> **EXCERPT**:
Pussy Riot: OF PUTIN AND PUNKS

 

Pussy Riot: Dissent on Trial in Russia

In February, four members of a feminist Russian punk-rock band named "Pussy Riot," protesting against President Vladimir Putin's government, walked into the Russian Orthodox Cathedral of Christ the Savior in Moscow. They wore bright-colored balaclavas and performed a provocative song called "Punk Prayer," with lyrics that called on the Virgin Mary to drive Putin away, and condemned the close relationship of the church and the Russian government. Shortly after, three of the women were arrested and detained for months as a 2,800-page indictment was compiled, accusing them of criminal hooliganism and religious hatred. On Friday, the three were convicted and sentenced to two years imprisonment, after a trial widely condemned by outside observers as an attack on free speech. Gathered here are several images from the trial and the reactions of Pussy Riot supporters around the world.

> **CHALLENGE 1**: From the excerpt about the Pussy Riot trial, list every number it gives and say what each one counts.
> **CHALLENGE 2**: In the excerpt about the Pussy Riot trial, what was the name of the song the band performed in the cathedral?

[Stored records]

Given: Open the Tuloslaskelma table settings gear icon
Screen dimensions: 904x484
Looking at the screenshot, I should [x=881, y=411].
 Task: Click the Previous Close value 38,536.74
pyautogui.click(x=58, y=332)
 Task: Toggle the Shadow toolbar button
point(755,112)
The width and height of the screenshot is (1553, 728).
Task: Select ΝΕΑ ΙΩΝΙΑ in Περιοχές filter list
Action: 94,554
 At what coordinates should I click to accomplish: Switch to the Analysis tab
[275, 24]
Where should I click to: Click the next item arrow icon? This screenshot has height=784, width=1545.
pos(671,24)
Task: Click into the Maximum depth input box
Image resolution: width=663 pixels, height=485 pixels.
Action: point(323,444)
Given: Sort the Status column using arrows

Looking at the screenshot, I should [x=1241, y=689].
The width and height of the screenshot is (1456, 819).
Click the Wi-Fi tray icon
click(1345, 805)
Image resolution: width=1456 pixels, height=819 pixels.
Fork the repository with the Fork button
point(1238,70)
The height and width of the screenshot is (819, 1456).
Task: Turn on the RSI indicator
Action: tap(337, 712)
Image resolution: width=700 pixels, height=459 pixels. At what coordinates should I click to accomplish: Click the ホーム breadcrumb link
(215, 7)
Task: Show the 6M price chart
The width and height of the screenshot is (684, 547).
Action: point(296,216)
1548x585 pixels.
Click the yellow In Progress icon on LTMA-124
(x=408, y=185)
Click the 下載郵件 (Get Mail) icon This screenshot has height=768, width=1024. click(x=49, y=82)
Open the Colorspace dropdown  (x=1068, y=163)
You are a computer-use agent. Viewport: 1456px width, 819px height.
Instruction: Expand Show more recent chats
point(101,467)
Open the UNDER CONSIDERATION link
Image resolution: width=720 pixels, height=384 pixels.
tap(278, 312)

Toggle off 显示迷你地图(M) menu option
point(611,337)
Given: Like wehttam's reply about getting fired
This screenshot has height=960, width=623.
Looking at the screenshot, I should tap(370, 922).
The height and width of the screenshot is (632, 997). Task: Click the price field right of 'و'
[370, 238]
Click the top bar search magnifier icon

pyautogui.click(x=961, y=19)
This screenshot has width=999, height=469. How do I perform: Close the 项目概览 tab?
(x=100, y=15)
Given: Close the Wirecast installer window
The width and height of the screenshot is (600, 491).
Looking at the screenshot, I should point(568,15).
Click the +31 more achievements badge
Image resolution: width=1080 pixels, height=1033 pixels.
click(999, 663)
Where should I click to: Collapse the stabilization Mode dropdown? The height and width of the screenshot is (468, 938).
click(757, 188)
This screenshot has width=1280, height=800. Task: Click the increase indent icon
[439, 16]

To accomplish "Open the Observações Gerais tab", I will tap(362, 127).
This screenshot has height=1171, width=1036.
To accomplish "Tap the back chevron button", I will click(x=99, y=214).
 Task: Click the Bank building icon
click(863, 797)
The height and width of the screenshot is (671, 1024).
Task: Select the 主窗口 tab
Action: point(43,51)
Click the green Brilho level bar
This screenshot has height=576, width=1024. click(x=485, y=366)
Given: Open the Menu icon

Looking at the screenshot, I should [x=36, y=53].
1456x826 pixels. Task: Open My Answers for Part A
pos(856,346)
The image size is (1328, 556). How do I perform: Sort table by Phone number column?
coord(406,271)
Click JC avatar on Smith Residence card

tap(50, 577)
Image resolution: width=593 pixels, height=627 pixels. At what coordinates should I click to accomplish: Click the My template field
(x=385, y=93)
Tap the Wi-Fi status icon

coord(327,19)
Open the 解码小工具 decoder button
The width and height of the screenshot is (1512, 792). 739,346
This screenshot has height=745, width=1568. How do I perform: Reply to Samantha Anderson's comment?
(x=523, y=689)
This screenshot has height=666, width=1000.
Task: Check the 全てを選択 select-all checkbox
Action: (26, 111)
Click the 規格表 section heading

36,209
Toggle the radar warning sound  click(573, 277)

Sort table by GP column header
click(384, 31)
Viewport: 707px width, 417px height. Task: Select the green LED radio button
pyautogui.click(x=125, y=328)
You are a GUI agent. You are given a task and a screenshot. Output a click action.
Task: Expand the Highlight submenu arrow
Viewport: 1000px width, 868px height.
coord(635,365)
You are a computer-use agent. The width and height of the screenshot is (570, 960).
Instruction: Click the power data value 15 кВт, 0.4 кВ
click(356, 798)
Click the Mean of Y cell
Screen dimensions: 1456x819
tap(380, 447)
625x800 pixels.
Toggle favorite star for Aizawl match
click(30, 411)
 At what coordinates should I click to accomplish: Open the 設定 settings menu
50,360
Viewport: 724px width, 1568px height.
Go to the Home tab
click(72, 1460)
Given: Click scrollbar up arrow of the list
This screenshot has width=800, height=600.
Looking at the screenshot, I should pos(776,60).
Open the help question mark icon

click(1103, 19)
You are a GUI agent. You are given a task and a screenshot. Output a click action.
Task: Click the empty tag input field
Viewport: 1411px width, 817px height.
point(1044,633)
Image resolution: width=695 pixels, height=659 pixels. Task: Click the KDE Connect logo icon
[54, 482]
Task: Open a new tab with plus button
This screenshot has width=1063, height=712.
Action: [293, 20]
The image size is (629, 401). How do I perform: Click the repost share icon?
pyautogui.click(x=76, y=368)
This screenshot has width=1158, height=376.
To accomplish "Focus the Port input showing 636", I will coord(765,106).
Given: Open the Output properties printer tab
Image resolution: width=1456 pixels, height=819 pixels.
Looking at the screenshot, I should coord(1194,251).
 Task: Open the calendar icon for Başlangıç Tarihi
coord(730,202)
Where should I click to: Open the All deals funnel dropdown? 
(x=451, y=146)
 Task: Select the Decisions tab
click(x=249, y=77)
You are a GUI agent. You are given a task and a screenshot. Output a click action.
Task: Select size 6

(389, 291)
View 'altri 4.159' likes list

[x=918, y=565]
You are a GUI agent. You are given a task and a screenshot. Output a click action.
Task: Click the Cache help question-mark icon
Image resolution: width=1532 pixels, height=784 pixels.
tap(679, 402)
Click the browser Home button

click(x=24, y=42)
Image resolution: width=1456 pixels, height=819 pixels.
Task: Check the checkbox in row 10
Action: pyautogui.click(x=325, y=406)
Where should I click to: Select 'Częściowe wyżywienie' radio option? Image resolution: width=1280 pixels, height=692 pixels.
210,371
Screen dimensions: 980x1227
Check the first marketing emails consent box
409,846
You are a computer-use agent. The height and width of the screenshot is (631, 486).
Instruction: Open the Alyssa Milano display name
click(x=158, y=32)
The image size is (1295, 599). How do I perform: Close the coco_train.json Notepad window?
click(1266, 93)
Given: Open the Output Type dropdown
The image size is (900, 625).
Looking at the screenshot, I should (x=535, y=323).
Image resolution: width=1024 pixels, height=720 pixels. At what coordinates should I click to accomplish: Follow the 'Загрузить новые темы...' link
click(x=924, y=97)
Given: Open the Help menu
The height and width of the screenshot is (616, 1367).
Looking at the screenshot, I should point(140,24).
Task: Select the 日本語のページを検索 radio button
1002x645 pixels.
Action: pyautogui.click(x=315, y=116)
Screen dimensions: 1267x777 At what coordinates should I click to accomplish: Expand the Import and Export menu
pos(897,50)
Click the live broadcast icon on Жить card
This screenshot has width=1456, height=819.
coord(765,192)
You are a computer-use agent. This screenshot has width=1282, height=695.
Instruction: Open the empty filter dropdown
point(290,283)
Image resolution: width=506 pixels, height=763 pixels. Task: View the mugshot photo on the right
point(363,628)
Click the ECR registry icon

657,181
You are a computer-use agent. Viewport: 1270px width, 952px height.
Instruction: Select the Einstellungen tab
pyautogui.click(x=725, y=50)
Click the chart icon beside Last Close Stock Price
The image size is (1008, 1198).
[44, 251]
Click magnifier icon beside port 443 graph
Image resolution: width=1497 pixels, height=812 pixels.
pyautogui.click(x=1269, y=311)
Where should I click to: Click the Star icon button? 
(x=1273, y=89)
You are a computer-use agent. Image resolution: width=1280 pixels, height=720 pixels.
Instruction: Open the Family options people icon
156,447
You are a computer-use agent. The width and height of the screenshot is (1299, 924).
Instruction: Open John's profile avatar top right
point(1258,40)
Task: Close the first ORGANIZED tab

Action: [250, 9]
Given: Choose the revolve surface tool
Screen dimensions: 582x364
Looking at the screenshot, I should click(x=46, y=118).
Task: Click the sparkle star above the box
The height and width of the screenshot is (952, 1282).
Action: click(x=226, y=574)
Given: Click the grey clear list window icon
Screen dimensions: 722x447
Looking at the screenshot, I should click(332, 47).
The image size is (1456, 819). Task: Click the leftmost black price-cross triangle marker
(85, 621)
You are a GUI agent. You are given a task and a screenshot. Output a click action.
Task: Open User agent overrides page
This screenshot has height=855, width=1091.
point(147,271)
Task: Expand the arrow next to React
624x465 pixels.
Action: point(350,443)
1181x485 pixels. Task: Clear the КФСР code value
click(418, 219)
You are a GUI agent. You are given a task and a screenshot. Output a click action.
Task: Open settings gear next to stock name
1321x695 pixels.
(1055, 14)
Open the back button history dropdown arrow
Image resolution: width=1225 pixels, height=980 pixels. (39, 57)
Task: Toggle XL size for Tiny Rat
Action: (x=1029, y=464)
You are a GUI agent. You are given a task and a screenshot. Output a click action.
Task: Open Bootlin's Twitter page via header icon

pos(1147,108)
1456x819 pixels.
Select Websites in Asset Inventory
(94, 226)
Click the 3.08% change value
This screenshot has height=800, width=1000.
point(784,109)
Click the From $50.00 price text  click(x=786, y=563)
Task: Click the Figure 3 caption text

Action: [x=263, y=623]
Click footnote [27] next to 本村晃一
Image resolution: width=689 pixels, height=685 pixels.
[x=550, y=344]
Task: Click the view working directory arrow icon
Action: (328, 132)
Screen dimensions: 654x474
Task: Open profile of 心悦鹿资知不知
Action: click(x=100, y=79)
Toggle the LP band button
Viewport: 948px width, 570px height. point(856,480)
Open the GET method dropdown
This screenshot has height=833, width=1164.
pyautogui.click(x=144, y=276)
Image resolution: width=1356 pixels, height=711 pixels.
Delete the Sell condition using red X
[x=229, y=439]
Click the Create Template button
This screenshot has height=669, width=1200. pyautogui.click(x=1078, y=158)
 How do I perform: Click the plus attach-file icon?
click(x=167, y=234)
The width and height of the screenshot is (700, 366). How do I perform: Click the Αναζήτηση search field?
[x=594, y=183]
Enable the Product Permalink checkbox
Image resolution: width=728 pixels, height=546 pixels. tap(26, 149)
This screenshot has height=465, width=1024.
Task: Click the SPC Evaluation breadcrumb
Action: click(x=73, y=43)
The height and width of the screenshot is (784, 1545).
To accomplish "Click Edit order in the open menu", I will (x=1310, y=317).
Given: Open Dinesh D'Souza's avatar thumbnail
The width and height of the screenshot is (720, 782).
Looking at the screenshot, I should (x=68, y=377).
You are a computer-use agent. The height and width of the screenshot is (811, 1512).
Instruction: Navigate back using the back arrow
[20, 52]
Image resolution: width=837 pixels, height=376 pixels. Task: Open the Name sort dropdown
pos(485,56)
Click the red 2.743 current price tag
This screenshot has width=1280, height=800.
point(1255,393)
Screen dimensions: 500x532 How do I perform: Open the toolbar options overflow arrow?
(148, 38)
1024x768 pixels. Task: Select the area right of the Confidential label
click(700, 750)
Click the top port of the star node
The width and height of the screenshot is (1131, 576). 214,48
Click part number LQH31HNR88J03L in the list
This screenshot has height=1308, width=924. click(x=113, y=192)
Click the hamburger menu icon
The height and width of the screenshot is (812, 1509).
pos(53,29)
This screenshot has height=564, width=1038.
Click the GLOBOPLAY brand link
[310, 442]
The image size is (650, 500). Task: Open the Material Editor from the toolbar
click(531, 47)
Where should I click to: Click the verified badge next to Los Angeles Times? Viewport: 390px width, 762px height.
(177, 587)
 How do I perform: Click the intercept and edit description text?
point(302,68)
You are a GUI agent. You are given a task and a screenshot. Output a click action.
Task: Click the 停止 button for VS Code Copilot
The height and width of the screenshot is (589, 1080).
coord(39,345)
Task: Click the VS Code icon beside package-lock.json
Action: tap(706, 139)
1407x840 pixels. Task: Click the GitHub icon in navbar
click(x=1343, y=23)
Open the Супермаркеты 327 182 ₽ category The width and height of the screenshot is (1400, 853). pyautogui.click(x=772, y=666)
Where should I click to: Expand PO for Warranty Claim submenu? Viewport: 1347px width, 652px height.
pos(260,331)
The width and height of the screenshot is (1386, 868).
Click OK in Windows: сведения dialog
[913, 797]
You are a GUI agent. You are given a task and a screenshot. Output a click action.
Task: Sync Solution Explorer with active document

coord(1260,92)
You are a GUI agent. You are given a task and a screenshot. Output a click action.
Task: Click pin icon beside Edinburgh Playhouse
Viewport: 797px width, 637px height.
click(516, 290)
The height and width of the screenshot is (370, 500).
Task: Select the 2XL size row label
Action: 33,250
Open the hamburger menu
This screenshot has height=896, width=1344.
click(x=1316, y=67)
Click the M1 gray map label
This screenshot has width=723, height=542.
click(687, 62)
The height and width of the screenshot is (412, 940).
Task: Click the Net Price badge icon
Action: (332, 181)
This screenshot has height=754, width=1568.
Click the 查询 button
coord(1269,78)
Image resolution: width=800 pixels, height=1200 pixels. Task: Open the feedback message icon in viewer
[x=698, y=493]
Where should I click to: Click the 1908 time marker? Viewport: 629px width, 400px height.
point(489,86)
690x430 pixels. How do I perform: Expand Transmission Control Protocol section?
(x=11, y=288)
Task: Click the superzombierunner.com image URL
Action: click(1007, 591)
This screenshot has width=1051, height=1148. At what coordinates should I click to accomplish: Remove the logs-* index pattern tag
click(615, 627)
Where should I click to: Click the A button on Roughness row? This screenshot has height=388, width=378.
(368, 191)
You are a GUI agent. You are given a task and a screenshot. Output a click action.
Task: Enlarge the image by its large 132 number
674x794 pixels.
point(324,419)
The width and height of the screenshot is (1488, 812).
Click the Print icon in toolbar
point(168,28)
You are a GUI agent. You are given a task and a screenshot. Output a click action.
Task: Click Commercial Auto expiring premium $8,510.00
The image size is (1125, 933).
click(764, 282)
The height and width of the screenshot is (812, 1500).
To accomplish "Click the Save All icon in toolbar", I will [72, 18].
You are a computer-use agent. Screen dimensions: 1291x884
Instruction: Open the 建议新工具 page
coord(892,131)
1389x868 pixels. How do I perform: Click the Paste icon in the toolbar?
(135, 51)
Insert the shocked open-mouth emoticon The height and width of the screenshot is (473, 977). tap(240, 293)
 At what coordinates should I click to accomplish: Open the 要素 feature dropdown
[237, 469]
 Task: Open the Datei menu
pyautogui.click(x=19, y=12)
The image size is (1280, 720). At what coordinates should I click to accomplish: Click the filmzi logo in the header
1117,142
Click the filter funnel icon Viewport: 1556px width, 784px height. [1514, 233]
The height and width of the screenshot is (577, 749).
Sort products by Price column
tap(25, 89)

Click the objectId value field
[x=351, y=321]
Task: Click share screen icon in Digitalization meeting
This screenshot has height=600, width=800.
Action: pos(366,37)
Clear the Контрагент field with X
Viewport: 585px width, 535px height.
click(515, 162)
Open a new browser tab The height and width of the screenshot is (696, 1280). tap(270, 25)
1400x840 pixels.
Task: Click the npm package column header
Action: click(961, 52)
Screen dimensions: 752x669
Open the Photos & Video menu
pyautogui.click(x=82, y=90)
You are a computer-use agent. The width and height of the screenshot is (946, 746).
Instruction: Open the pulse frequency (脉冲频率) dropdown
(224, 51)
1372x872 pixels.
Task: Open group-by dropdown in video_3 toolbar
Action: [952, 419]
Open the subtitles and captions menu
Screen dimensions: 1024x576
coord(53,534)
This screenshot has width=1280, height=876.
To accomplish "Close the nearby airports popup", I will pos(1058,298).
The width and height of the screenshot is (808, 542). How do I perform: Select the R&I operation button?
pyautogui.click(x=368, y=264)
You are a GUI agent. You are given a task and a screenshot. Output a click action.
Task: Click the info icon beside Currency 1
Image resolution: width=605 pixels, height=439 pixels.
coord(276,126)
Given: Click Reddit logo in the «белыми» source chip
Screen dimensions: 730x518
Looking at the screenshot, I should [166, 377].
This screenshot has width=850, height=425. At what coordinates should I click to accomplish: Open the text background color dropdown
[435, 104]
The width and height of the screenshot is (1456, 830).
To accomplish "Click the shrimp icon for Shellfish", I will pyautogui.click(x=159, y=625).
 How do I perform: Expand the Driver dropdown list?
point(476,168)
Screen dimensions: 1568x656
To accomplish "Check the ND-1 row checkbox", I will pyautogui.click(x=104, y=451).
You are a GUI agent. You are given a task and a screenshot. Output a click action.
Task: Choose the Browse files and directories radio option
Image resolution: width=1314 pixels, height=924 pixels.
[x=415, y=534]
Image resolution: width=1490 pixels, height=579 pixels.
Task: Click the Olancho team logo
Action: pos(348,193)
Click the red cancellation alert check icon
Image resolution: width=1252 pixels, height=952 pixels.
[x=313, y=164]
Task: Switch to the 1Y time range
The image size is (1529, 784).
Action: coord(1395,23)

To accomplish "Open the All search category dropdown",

> **WRITTEN ANSWER 1**:
- Four: the band members who walked into the cathedral
- Three: the women who were arrested, detained and later convicted
- 2,800: the pages in the indictment
- Two: the years of imprisonment in the sentence

> **WRITTEN ANSWER 2**: "Punk Prayer"